Loriano Macchiavelli regarde derrière le paravent

Eté 1978. A Bologne Antonio Sarti, comme tout le monde, crève de chaud. De plus il se fait confier une mission qui l’ennuie au plus haut point : assurer la sécurité d’une exposition numismatique. Comble de malchance, dès le premier soir les trois plus belles pièces sont volées, et Sarti se retrouve à patrouiller dans le Pilastro, quartier ghetto de la ville. Un quartier pauvre, où les flics ne sont pas particulièrement bienenus. Sarti, râle, bougonne, mais se prend d’amitié pour Claudio, gamin de 12 ans particulièrement vif. Quelques temps plus tard, Claudio est retrouvé mort, tué d’une balle dans la tête. Avec son ami l’étudiant perpétuel et contestataire Rosas, Sarti n’aura plus de repos tant qu’il n’aura pas trouvé le meurtrier.

Ceux qui aiment Loriano Macchiavelli et Sarti vont adorer Derrière le paravent. Les autres détesteront. Parce que c’est là du Macchiavelli pur jus (pour autant que l’on puisse en juger en France où seulement trois titres ont été traduits). Sarti court dans Bologne à la recherche d’un café correct, râle, s’engueule copieusement avec son ami Rosas, qu’il ne supporte plus, mais dont il ne peut se passer, et supporte très difficilement l’imbécillité de son chef. Il se heurte à ses propres préjugés, ses incohérences, et fait semblant de s’indigner quand Rosas où un autre lui met le nez dedans. Et Macchiavelli est là, tout le temps, à expliquer que « son policier » n’en fait qu’à sa tête, mais qu’il l’aime bien quand même, et qu’il ne saurait plus quoi écrire s’il lui arrivait un malheur …

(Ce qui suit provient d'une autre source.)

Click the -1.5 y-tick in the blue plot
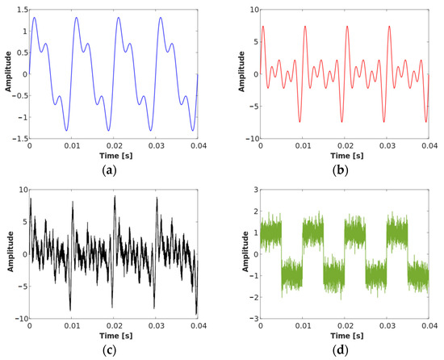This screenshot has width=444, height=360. click(18, 138)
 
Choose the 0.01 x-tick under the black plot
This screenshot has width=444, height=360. click(71, 325)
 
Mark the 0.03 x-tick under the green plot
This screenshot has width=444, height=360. click(387, 325)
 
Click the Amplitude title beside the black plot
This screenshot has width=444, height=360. click(6, 253)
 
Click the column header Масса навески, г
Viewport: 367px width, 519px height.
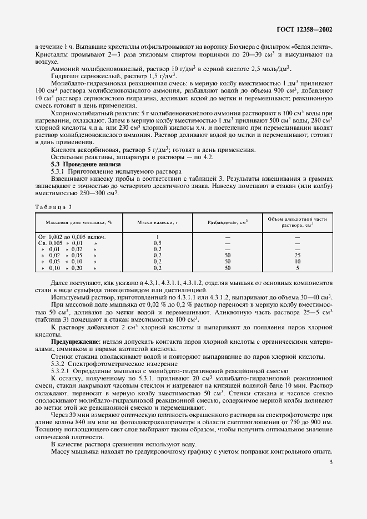(158, 222)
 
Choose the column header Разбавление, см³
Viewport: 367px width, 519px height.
(227, 222)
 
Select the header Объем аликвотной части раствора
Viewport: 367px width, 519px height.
(297, 222)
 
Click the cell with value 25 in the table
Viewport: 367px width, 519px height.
(298, 255)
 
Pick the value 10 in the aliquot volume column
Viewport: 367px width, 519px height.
(298, 261)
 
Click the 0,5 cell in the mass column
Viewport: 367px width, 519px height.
(158, 243)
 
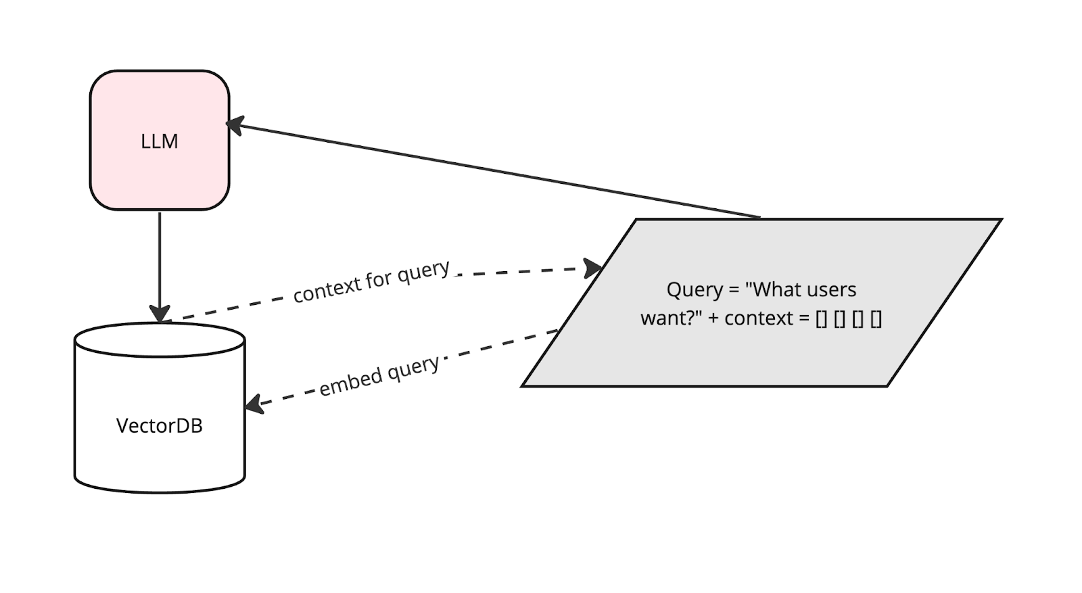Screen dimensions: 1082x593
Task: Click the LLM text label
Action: tap(160, 141)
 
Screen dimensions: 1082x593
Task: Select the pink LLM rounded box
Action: tap(160, 141)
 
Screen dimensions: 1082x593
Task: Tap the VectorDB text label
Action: tap(160, 426)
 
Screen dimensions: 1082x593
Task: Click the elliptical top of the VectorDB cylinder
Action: tap(160, 340)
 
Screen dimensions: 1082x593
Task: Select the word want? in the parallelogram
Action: tap(671, 318)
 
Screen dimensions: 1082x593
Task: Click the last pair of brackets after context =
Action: tap(876, 319)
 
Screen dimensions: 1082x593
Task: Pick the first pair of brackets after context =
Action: tap(821, 319)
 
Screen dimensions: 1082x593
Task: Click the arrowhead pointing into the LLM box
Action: tap(235, 126)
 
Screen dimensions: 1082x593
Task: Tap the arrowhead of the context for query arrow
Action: tap(592, 268)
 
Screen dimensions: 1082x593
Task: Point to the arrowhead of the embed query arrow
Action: tap(254, 404)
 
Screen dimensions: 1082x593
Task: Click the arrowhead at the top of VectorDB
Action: tap(160, 314)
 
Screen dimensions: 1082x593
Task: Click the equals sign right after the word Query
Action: tap(734, 291)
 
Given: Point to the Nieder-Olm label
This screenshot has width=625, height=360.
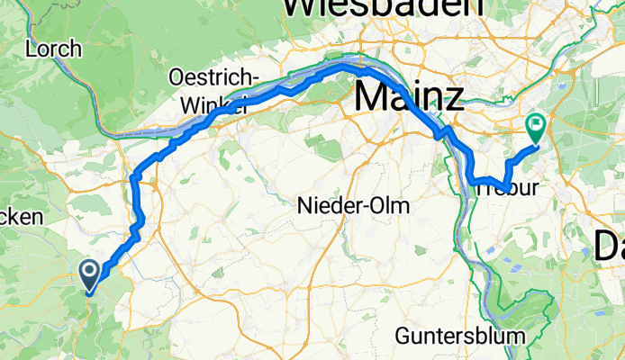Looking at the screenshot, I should tap(353, 206).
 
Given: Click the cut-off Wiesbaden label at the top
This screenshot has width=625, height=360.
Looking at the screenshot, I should tap(390, 7).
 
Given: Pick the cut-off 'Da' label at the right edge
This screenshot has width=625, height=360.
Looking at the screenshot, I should tap(610, 243).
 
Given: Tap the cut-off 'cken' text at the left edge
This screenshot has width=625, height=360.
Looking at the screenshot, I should tap(20, 217).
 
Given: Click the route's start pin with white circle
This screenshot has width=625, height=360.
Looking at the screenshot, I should tap(90, 271).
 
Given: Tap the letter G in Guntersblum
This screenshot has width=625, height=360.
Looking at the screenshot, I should tap(403, 336).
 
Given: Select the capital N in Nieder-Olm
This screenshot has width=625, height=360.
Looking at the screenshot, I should tap(304, 206).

Du pur Machavelli donc, avec son humour, son style, et sa façon, subtile, de pointer du doigt les dysfonctionnement de l’Italie de 78 sans en avoir l’air. Cela peut être un peu désarçonnant pour un lecteur français qui découvre la série 30 ans plus tard, alors que Sarti est depuis longtemps un héros en Italie, et même un personnage de série télé. Alors que Macchavelli est une référence pour tous les auteurs de polar italien que nous découvrons depuis quelques années. Alors surtout que les années 70, avec leurs valeurs, leurs luttes, et même leur quotidien semblent, par certains côtés, si lointains, alors que finalement, on en est si proche.

Mais même aujourd’hui, avec ses partis pris stylistiques, c’est fort, noir et parfumé comme les vrais cafés que Sarti aime tant. On aime ou pas, mais on ne peut que reconnaître l’originalité et le talent.

Loriano Macchiavelli / Derrière le paravent (Passato, presente e chissà, 1978), Métailié/Noir (2008), traduit de l’italien par Laurent Lombard.